## [Task description]
Down to the last line below, write out every line exactly, starting with the one that contains "Viewport: 427px width, 240px height." and leaving out the pictures.
(Records to use Opens)
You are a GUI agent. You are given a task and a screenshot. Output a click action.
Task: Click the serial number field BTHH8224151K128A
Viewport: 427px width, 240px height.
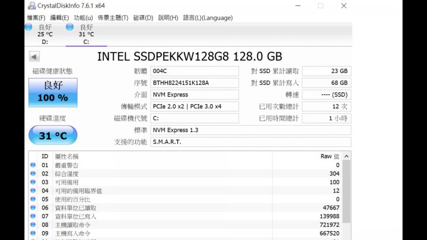coord(195,83)
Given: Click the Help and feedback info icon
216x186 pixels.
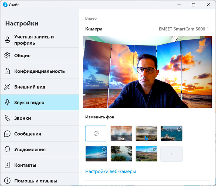Looking at the screenshot, I should (7, 181).
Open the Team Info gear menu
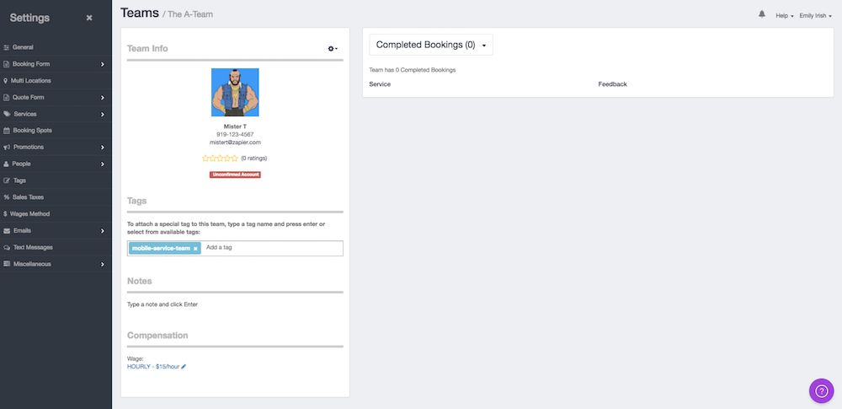Image resolution: width=842 pixels, height=409 pixels. (333, 49)
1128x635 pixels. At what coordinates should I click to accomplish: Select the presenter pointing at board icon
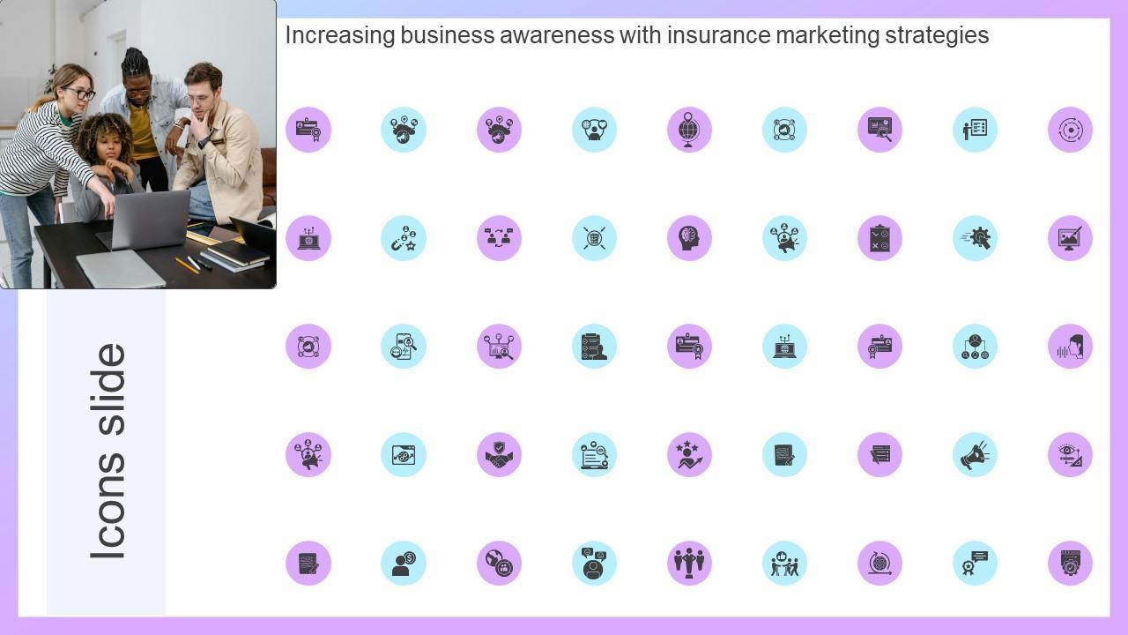tap(975, 130)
(Records to use Closes)
## [Answer below]
Viewport: 427px width, 240px height.
coord(195,83)
Given: Click the Help and feedback info icon
216x186 pixels.
Looking at the screenshot, I should (7, 181).
Open the Team Info gear menu
Image resolution: width=842 pixels, height=409 pixels. (333, 49)
1128x635 pixels. At what coordinates should I click to accomplish: Select the presenter pointing at board icon
tap(975, 130)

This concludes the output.